Supreme Court says city's homeless camping ban not 'cruel and unusual' punishment
The Supreme Court on Friday ruled that a local ordinance to bar anyone without a permanent residency from sleeping outside does not amount to "cruel and unusual" punishment under the Eighth Amendment.
The 6-3 opinion authored by Justice Neil Gorsuch reversed an appeals court ruling that found an outdoor camping ban in Grants Pass, Oregon to be unconstitutional.
"Homelessness is complex. Its causes are many. So may be the public policy responses required to address it," Gorsuch wrote. "At bottom, the question this case presents is whether the Eighth Amendment grants federal judges primary responsibility for assessing those causes and devising those responses. It does not."
The case was the biggest test for the high court on the complicated and multifaceted issue of homeless rights in more than 40 years.
The decision is expected to have ripple effects nationwide in communities that have been grappling with a surge in homeless encampments amidst an unprecedented uptick in the number of unhoused residents. An estimated 600,000 people are homeless on a given night, according to the nation's point-in-time survey.
"The Court has now restored the ability of cities on the frontlines of this crisis to develop lasting solutions that meet the needs of the most vulnerable members of their communities, while also keeping our public spaces safe and clean," said Grants Pass attorney Theane Evangelis.
Gorsuch's opinion concluded that ordinances like the one challenged in Grants Pass are not inherently cruel or unusual, and do not punish people based on their status but rather their conduct.
The city has wanted to assess a $295 fine for people sleeping outside. Individuals who receive multiple violations may be ordered from public property and arrested and jailed if they don't comply.
"Different governments may use these laws in different ways and to varying degrees," Gorsuch wrote, "but many broadly agree that policymakers need access to the full panoply of tools in the policy toolbox to tackle the complicated issues of housing and homelessness."
Notably, the court made clear that homeless people are not without potential defenses against criminal charges for sleeping outsides when they have nowhere else to go, as Gorsuch said: "Nothing in today's decision prevents states, cities, and counties from going a step further and declining to criminalize public camping altogether."
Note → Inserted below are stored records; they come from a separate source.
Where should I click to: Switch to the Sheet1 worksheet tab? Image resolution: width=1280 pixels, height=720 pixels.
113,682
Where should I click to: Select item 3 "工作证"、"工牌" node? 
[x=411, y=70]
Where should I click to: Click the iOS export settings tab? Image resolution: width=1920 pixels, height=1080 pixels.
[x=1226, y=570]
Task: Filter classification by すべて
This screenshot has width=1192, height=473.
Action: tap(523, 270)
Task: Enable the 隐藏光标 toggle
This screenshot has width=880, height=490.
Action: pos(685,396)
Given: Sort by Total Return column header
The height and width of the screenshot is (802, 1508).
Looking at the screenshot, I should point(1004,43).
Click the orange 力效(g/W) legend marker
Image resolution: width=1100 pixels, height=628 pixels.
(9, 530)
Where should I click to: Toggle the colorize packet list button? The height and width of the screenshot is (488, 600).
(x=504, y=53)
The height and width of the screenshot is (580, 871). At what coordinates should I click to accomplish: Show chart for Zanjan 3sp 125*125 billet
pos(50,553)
A recent Oregon state law forbids the punishment of sleeping in public when a person has no available shelter. It is not immediately clear whether the Grants Pass ordinance can still be enforced.
"While this decision is disappointing, it is important to remember that the solution to America's homeless crisis does not rest with the courts. That job falls to all of us," said Ed Johnson, the director of litigation at the Oregon Law Center and lead counsel for the homeless people challenging the law. "The solution to our homelessness crisis is more affordable housing."
Johnson said the Supreme Court also left open the possibility of other constitutional challenges to homeless camping bans under the Constitution's excessive fines clause and the due process clause of the 14th Amendment.
Justice Sonia Sotomayor, in a dissent joined by Justices Elena Kagan and Ketanji Brown Jackson, argued the ordinance punishes homeless people with nowhere else to go based on status.
"Sleep is a biological necessity, not a crime," Sotomayor wrote. "For some people, sleeping outside is their only option. The city of Grants Pass jails and fines those people for sleeping anywhere in public at any time, including in their cars, if they use as little as a blanket to keep warm or a rolled-up shirt as a pillow. For people with no access to shelter, that punishes them for being homeless. That is unconscionable and unconstitutional."
"The Constitution provides a baseline of rights for all Americans rich and poor, housed and unhoused," Sotomayor added.
The decision was hailed by a bipartisan group of civic leaders and municipalities, especially across the West, which has seen a proliferation of encampments in recent years.